This feature provides the steering of traffic flows for ESM hosts with L2-aware NAT (typically used in vRGW and WLAN-GW), to service-functions (SF) in a data-center, reachable over an IP underlay network with a tunnel. The supported tunnel encapsulation is VXLAN. The steering function on the gateway (vRGW or WLAN-GW) is configured through a PBR action in an ISA filter (also referred to as VAS filter) associated with an L2-aware NAT host. The PBR action specifies the IP address of the SF, the EVPN service instance through which the SF is reached, and optionally, an ESI. A controller in the data-center, and the subscriber edge (a gateway such as vRGW, WLAN-GW, or BNG) acting as a service-function-classifier (SFC) participate in BGP-EVPN to exchange reachability information for the SF in the DC, and NAT pools on the gateway. The gateway resolves the PBR target, in other words, SF IP@ in the EVPN service configured in the VAS filter via BGP EVPN routes received from the controller in the DC. The network virtualization edge (NVE) in the DC, such as a host stack running the SF in a VM can act as a bridge or a router. Nuage VRS or VSG is an example of an NVE.

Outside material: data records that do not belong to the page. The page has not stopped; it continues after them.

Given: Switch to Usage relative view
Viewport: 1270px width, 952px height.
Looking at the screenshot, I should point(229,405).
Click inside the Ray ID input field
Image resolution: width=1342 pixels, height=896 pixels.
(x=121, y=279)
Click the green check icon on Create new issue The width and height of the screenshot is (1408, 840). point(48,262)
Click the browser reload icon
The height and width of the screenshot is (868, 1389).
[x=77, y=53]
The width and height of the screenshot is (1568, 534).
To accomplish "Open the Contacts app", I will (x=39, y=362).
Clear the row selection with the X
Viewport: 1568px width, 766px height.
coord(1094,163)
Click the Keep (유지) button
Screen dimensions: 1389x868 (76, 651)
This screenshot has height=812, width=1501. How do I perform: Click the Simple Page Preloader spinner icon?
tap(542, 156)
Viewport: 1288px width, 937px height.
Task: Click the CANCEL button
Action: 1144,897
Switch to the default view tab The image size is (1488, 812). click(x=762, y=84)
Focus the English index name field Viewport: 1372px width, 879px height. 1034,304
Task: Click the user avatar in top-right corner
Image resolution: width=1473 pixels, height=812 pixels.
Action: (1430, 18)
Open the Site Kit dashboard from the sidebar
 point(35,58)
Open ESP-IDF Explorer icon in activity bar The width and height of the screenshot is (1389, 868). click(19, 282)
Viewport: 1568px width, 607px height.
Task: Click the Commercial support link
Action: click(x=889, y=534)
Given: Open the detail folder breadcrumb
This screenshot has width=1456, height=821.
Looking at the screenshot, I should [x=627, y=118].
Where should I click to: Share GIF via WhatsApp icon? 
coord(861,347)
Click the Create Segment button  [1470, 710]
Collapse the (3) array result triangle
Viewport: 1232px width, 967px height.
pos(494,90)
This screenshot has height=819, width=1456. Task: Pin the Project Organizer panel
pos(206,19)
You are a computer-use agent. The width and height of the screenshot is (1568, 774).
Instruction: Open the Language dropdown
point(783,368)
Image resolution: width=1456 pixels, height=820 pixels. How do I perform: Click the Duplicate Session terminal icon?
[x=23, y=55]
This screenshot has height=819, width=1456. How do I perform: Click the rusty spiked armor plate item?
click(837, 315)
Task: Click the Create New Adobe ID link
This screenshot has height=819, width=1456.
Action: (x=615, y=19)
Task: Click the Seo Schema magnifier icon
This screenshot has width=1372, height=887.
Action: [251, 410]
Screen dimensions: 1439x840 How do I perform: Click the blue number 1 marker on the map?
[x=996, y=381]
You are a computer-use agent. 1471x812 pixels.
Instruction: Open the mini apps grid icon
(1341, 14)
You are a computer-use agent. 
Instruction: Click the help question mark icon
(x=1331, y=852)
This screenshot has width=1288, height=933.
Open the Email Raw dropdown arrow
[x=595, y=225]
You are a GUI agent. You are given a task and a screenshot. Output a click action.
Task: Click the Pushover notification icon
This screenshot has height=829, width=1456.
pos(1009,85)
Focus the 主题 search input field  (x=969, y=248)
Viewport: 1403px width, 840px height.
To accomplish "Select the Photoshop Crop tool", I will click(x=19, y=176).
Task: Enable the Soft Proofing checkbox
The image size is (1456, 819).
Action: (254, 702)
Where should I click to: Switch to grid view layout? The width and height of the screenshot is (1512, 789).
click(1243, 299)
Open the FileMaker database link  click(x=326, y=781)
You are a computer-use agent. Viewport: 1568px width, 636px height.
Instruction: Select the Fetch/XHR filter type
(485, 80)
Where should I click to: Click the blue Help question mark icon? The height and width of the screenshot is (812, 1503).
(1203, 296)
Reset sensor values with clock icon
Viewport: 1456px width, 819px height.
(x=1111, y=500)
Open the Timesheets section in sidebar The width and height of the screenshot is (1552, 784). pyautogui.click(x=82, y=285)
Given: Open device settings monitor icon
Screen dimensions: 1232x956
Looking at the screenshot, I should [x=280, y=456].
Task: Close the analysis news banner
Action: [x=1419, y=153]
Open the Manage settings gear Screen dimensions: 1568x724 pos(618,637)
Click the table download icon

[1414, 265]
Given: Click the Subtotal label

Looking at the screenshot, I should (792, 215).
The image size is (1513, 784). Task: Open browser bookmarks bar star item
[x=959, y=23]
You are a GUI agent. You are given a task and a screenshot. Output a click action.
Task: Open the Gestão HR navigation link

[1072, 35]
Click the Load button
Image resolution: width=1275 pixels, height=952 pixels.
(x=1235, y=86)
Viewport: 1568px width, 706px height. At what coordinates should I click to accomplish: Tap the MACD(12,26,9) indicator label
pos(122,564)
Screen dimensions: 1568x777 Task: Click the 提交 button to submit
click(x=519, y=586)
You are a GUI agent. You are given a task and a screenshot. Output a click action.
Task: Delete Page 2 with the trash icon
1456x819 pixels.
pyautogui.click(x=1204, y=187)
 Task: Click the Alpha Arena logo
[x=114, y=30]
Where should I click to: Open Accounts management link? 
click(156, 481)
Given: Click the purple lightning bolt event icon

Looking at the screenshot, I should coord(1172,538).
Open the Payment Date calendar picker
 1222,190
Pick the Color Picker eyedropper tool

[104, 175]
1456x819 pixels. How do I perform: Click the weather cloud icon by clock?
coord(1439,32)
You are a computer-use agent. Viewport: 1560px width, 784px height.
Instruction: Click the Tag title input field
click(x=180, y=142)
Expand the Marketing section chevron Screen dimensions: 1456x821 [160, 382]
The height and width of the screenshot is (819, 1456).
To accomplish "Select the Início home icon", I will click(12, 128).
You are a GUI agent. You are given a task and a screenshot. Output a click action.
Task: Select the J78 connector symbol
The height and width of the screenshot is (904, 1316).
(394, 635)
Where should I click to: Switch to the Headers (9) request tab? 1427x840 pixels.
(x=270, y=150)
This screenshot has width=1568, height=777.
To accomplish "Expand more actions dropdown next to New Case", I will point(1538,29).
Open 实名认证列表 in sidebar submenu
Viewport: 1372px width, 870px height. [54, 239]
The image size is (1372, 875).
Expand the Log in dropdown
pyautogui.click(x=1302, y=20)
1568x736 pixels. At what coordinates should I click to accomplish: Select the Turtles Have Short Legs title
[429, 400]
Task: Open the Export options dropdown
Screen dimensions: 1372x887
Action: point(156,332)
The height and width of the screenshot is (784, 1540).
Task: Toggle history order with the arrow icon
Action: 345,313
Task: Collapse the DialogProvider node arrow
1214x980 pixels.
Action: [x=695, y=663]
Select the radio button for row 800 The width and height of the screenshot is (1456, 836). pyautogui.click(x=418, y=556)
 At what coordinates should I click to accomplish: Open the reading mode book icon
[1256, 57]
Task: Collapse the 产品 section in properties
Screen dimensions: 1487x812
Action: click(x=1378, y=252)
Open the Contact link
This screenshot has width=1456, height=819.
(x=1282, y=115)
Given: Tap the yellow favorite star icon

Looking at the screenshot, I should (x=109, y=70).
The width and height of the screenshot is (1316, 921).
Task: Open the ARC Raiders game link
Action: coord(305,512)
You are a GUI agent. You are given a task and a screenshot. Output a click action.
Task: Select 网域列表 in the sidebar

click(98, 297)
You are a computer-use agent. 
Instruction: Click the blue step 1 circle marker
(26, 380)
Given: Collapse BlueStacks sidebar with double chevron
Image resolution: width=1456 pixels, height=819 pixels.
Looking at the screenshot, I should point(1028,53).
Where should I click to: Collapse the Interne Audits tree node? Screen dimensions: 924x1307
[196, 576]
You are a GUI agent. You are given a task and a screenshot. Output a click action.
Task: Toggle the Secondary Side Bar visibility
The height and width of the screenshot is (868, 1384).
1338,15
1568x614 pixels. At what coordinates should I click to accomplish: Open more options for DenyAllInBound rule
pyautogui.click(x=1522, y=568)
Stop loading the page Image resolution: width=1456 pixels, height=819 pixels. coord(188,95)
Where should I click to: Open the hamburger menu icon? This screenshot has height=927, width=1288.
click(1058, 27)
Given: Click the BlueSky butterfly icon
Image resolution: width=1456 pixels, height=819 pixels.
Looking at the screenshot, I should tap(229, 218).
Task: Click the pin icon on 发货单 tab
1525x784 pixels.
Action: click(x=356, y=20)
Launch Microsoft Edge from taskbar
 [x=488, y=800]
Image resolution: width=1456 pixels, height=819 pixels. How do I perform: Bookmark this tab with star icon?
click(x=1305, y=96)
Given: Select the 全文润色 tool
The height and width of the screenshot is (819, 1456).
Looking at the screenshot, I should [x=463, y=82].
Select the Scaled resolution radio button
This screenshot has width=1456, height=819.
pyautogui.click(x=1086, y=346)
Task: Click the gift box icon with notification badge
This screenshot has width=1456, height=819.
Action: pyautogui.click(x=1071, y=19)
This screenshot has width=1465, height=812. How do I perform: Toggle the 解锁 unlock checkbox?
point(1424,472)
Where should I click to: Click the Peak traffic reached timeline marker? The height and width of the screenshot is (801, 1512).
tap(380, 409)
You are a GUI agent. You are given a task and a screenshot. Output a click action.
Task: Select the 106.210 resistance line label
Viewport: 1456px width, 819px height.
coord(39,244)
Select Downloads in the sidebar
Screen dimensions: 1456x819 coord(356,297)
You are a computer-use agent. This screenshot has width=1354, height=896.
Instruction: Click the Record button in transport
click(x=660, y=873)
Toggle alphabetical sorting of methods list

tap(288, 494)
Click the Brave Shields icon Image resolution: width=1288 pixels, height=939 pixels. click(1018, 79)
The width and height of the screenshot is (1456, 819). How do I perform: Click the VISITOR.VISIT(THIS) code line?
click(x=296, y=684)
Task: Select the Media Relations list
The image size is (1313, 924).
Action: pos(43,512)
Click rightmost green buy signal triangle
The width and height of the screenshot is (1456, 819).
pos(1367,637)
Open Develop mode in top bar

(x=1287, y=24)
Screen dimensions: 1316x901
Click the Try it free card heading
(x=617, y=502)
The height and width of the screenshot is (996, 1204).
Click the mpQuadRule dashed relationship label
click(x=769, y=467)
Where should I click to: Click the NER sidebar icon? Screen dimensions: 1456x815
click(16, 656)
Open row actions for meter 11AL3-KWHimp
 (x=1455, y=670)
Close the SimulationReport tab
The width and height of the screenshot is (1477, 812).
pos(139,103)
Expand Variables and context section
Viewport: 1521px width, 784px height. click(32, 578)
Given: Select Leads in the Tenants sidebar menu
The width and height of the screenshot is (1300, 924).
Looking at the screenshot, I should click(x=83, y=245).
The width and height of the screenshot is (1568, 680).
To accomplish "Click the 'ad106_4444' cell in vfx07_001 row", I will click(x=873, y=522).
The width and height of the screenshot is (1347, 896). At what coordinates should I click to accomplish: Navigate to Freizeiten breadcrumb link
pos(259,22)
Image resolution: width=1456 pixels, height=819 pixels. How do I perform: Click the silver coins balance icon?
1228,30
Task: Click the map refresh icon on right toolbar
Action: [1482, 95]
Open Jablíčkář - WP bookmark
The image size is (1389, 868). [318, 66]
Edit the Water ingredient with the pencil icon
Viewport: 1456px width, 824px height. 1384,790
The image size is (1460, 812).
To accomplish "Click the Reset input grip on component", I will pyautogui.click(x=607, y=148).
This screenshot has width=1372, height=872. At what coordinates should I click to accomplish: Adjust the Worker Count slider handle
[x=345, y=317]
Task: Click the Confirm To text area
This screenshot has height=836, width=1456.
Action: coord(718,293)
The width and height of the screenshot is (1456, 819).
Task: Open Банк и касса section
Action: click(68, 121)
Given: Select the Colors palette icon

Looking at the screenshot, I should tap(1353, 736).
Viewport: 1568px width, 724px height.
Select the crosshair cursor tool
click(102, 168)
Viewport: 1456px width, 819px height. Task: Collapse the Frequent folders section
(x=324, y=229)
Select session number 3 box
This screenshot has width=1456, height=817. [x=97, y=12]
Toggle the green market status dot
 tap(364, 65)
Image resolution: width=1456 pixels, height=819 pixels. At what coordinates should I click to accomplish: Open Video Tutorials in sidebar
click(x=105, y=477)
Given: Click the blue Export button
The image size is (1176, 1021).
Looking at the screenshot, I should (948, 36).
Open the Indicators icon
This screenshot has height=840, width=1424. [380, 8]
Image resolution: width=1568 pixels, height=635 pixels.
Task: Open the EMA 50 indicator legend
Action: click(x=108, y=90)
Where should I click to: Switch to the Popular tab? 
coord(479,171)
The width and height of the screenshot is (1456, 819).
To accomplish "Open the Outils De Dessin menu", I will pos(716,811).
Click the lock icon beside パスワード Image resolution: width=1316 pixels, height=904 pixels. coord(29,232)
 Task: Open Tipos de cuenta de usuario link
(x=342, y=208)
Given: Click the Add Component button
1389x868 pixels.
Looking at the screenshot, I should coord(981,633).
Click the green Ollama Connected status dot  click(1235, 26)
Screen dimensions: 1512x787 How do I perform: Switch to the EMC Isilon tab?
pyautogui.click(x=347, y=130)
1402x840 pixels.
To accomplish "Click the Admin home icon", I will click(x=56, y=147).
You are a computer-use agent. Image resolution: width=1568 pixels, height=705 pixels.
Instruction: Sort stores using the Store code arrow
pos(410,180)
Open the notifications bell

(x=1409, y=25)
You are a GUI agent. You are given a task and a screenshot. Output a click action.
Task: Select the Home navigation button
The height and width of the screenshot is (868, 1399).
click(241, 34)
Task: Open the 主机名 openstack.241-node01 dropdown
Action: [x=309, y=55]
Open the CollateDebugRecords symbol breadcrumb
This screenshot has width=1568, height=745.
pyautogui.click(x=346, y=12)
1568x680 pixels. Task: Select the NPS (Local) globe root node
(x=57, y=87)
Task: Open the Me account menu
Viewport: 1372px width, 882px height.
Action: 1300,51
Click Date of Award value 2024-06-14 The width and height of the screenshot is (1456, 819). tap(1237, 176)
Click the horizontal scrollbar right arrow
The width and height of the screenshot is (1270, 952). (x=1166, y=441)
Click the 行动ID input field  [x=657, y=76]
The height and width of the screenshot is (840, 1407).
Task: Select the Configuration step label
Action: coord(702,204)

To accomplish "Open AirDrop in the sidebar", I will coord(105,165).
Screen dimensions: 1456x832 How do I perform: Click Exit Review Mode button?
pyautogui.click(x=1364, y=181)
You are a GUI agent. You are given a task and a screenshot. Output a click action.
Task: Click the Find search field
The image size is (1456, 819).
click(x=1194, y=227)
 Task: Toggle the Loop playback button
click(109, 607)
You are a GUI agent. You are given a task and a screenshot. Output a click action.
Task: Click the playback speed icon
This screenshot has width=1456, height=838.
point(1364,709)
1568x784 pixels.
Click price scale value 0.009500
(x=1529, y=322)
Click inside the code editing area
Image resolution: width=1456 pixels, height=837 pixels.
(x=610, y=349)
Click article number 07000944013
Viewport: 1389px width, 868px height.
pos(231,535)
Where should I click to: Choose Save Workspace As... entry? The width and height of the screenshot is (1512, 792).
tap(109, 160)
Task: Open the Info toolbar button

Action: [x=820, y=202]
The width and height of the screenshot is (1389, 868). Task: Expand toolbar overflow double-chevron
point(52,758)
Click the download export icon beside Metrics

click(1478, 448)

The ISA filter used for steering can also be configured with an optional action to insert a network services header (NSH) in steered traffic, as described in RFC 8300, Network Service Header (NSH).
A group of NAT ISAs that provide per-host or per-flow steering functions for L2-aware NAT hosts on the gateway are configurable under the base router. The steered traffic from the gateway to the VAS is VXLAN encapsulated on these ISAs. A range of IP addresses used for local VXLAN VTEPs on ISAs is configured (and routable) under the base router.